▶ SOURCE EXCERPT:

○ ○ ○ ○

You're trying to write for magazines, guest blog or provide online articles. But you have no writing experience. Completely unpublished. How do you find work?
But I have no experience. Seriously? You've lived in a bubble since you turned 18? I doubt it. You have experience. You have strengths. You just don't see them.
New writers wring their hands when it comes time to write a query letter. They get down to that third paragraph, the one where you list your experience, and they freeze. Some don't even submit for fear of bringing nothing to the table.
I once received a $450 article gig and another $750 gig because I had an agriculture degree. I never had to prove I could write. Frankly, I pitched the first piece solely on the basis that I understood plants and agronomy. Another magazine accepted my pitch because I had experienced a unique situation when I put in an irrigation system.
I landed an anthology opportunity based upon the fact I'd been divorced. Obtained another because I had an experience with a snake. Yet another simply for being a mother.
Teen and college magazines purchased eight articles - all about how to get into college, behave in college, find assistance once in college. These assignments came my way because I happened to have kids in college and had means to interviewing students.

○ ○ ○ ○

▶ PROBLEM:
Reproduce verbatim everything in the freelance writing article above, from "New writers wring" down to "being a mother.".

▶ DATA LINES:
○ ○ ○ ○

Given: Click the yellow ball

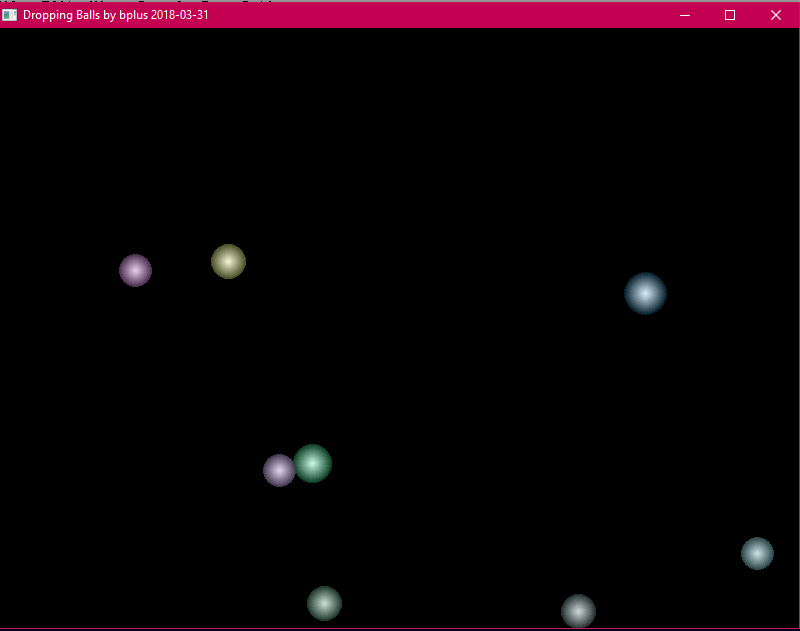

○ ○ ○ ○

▶ WRITTEN ANSWER:
New writers wring their hands when it comes time to write a query letter. They get down to that third paragraph, the one where you list your experience, and they freeze. Some don't even submit for fear of bringing nothing to the table.
I once received a $450 article gig and another $750 gig because I had an agriculture degree. I never had to prove I could write. Frankly, I pitched the first piece solely on the basis that I understood plants and agronomy. Another magazine accepted my pitch because I had experienced a unique situation when I put in an irrigation system.
I landed an anthology opportunity based upon the fact I'd been divorced. Obtained another because I had an experience with a snake. Yet another simply for being a mother.